▶ _The task_
Using the listing below, please gather every line containing the word "product".

#####

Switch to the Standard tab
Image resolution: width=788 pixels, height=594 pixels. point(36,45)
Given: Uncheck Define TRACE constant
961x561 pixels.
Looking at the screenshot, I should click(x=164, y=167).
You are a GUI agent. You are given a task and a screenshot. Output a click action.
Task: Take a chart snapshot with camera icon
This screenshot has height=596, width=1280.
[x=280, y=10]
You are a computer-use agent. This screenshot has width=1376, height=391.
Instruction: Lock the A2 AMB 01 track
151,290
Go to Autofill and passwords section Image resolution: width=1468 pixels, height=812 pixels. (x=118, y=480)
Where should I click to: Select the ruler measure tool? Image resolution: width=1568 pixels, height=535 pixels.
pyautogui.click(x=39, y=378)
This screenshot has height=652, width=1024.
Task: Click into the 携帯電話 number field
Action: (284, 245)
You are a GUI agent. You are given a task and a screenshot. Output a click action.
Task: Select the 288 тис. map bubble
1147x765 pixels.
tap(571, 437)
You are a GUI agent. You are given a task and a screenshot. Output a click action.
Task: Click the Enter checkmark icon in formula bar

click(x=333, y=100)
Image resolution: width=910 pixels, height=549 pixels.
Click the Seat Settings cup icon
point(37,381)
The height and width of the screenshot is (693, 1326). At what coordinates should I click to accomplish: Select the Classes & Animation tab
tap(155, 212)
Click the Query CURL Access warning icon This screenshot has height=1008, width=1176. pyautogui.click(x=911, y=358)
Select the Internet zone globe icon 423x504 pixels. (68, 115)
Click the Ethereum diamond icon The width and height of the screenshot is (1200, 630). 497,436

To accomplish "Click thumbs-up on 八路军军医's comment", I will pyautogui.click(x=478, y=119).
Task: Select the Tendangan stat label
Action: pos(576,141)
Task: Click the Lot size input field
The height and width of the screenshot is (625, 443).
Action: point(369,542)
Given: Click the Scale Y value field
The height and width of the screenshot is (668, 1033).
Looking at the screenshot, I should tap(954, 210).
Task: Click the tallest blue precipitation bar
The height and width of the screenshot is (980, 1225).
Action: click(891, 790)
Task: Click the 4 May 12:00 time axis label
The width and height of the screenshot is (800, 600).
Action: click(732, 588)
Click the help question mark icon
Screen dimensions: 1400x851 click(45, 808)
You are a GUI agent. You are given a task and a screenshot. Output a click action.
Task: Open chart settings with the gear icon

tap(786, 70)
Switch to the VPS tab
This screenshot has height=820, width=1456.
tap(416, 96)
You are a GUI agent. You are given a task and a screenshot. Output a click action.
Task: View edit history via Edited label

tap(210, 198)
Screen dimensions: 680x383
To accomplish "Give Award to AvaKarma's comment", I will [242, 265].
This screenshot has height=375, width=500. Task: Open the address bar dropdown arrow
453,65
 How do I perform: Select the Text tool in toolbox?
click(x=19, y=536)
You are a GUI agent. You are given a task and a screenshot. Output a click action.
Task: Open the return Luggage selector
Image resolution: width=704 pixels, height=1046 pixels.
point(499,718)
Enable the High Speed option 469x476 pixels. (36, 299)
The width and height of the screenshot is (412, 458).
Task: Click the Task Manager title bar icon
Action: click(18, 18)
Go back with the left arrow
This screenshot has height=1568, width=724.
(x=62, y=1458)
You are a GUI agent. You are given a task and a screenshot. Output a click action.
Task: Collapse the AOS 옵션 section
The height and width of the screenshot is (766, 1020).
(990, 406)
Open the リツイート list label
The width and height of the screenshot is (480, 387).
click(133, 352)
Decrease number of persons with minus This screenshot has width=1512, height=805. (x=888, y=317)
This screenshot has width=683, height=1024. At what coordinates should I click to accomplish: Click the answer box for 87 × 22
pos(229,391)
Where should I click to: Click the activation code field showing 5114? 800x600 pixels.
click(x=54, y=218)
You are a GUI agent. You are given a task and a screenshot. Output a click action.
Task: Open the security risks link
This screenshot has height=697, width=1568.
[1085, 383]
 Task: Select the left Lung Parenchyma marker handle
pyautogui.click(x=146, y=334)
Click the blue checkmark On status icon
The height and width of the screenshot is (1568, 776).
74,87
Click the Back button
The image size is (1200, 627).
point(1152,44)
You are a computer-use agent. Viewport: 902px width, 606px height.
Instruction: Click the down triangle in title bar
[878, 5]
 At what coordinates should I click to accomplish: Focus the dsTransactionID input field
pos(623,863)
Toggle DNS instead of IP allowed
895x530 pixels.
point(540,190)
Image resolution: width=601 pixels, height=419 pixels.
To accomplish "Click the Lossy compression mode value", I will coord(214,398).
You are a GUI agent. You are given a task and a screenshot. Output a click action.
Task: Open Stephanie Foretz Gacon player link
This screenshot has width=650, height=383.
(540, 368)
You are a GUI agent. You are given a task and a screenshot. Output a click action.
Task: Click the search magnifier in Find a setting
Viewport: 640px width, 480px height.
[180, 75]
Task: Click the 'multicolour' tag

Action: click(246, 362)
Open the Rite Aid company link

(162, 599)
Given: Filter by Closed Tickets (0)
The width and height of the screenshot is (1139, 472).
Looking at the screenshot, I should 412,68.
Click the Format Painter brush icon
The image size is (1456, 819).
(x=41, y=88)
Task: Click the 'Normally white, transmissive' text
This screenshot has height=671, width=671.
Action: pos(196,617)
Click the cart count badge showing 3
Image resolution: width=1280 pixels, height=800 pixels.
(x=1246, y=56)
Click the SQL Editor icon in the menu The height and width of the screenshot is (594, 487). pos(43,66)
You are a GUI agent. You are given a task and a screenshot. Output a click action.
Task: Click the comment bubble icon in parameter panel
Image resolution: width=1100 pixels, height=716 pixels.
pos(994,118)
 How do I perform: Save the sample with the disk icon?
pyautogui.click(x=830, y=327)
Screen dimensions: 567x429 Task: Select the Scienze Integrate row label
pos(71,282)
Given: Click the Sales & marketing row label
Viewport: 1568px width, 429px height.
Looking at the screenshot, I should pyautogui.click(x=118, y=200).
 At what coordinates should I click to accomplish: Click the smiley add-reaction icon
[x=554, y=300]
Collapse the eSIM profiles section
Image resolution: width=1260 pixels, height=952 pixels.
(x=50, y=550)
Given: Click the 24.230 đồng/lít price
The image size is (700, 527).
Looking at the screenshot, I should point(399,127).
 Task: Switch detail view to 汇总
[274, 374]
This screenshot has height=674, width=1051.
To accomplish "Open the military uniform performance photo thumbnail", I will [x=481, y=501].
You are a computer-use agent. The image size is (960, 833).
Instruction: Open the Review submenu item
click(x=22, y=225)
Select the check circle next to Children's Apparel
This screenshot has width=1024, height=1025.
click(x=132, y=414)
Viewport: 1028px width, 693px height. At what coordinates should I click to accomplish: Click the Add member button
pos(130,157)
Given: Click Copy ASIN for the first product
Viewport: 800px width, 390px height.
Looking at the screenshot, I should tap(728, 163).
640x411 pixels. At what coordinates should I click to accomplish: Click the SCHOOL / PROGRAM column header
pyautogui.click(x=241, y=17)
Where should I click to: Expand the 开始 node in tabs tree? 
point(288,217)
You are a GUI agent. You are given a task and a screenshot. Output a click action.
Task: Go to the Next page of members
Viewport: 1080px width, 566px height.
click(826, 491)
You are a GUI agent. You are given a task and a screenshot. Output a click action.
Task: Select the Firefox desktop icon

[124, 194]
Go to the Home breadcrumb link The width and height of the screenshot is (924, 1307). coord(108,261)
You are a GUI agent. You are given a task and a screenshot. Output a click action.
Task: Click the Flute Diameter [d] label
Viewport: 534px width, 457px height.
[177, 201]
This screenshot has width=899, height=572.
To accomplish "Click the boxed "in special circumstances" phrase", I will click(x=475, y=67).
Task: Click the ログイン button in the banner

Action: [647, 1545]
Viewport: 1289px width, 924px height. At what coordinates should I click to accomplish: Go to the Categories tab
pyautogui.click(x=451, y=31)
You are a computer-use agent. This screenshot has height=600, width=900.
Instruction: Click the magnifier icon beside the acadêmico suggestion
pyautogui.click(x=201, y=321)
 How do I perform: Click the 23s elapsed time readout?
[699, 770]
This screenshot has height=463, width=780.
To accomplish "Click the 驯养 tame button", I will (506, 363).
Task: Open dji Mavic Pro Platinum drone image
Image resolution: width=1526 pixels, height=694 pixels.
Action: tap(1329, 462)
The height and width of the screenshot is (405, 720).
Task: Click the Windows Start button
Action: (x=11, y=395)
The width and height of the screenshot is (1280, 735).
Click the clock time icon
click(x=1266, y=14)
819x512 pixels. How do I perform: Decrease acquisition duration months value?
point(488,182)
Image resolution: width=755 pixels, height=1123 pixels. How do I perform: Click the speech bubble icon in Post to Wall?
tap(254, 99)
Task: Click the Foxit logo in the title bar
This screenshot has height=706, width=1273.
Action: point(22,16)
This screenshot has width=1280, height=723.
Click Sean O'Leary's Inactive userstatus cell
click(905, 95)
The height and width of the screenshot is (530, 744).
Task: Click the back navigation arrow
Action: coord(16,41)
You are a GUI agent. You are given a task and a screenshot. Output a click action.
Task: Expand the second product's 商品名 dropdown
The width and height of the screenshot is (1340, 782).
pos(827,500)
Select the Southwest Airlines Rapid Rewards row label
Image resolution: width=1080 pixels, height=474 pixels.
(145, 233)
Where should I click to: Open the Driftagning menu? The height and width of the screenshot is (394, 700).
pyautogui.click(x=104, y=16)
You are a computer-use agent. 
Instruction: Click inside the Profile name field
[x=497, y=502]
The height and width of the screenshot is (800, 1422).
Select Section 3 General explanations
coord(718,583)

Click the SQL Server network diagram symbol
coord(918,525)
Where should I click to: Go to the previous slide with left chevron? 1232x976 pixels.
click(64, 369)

#####

▶ _Solution_
Given: Click Copy ASIN for the first product
Task: Expand the second product's 商品名 dropdown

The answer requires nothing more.